_Exercise details_:
For each line below that holds "Open", return the line as it stands.

(Items from a dataset)
* * * * *

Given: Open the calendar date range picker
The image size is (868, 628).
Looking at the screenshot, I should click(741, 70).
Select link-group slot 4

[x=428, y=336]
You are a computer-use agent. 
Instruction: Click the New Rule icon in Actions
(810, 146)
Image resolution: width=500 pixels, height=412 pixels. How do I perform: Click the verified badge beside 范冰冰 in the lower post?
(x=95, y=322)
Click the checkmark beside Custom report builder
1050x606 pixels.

* * * * *

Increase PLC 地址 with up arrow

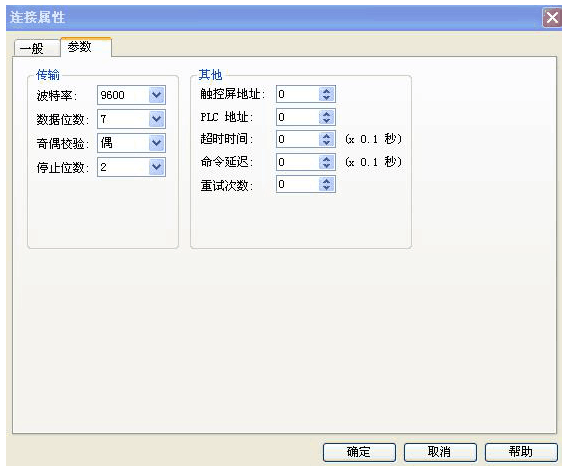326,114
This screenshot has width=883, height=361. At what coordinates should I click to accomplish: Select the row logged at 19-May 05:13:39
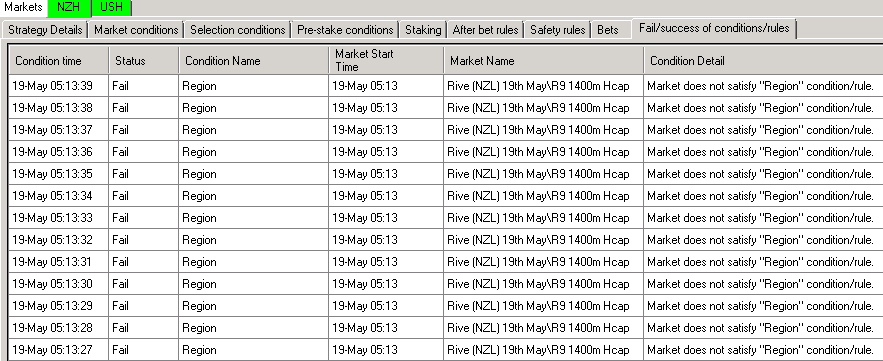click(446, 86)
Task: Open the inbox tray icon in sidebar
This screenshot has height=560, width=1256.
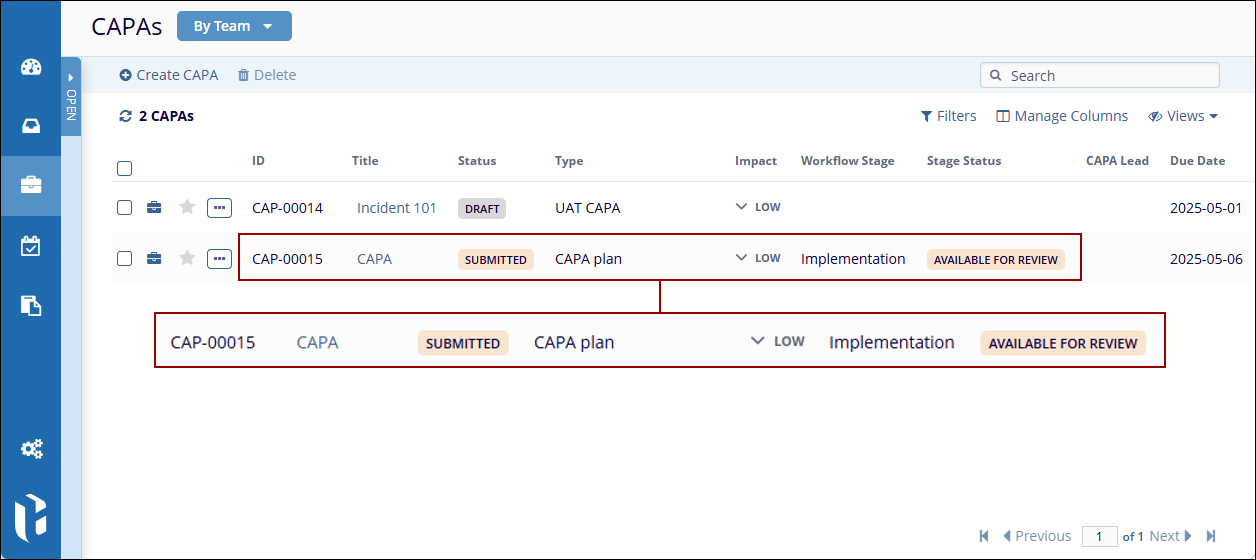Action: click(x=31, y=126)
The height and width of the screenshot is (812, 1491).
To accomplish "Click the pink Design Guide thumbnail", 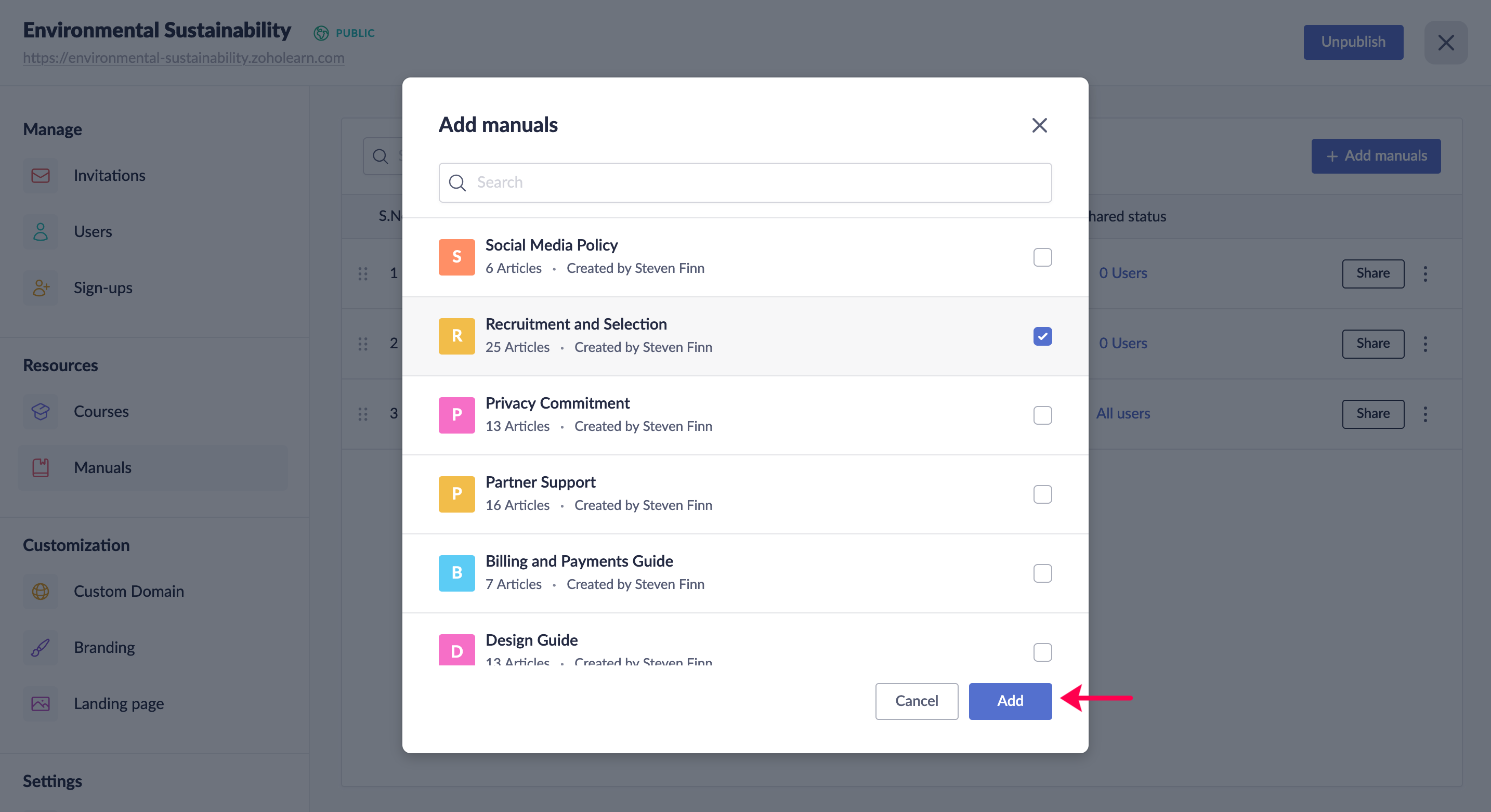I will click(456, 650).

* * * * *

_Written solution_:
Given: Open the calendar date range picker
Task: Open the inbox tray icon in sidebar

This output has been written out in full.